Unlike other mainstream AI research, this work was specifically designed to work within the battlefield settings.
“This work provides evidence that an agent’s RL trained policy may contain emergent behaviors that cannot be demonstrated unless the environmental conditions (e.g., adversarial behaviors) are different from the training environment,” said Sharma.
The researchers said they are optimistic this research work will lay the groundwork for future attempts to classify agent behaviors or team strategy. Their findings provide a foundational framework for future investigation aimed at deciphering the emergent behaviors from MARL agents.
“Leveraging what we learned during this research, we are better equipped to investigate particular aspects of MARL based approaches which train agents in centralized fashion,” said Sharma. “Future work will allow us to assess cooperative as well as adversarial coordination in the Army context.”
According to Sharma, despite the success stories in military operations, autonomous systems are far from being perfect and need to be appropriately evaluated before they can be deployed to defend critical territories.

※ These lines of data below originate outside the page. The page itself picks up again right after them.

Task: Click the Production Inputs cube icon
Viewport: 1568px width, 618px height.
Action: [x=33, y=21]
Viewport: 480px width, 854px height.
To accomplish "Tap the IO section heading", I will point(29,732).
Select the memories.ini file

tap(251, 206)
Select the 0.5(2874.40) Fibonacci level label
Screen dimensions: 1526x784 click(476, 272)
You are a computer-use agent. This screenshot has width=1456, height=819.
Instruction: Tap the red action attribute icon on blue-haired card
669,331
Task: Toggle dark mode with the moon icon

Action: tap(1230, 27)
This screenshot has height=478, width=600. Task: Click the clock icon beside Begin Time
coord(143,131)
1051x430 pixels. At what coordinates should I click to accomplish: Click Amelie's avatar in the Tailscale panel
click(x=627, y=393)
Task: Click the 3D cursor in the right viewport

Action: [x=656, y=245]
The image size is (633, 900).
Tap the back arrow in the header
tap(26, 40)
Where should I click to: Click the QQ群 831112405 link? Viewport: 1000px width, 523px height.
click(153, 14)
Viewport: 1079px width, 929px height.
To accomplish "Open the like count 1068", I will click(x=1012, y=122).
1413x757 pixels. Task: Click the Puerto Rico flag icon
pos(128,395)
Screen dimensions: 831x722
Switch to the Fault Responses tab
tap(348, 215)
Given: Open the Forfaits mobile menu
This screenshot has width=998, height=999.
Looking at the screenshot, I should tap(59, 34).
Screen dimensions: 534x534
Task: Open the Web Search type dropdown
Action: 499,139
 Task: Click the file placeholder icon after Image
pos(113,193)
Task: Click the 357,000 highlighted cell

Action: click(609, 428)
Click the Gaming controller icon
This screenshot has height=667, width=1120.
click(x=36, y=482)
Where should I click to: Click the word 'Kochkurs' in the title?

“One example is Israel's Iron Dome defense system, which is claimed to have a success rate of 85% - 90% in intercepting approaching missiles within a 2.5 - 43-mile range” said Sharma. “For systems like this to work successfully, detection and tracking radars need to coordinate with a firing system, and an interceptor must be able to maneuver quickly. Even with these prerequisites in place, this success rate may not be acceptable when a missile is targeting critical infrastructure like a bridge or supply route. Therefore, our dependency on an inadequately tuned AI algorithm may result in poor performance with an unacceptably high false negative rate, leading to mission failure.”.
Moving forward, researchers feel this work is a step towards building an autonomous MAS by putting focus on training simulated agents in highly simplified and controlled environments to understand basic principles of multi-agent coordination. Researchers plan to move towards a real Army environment with the actual agents to further validate their approach and prepare for future battlefields.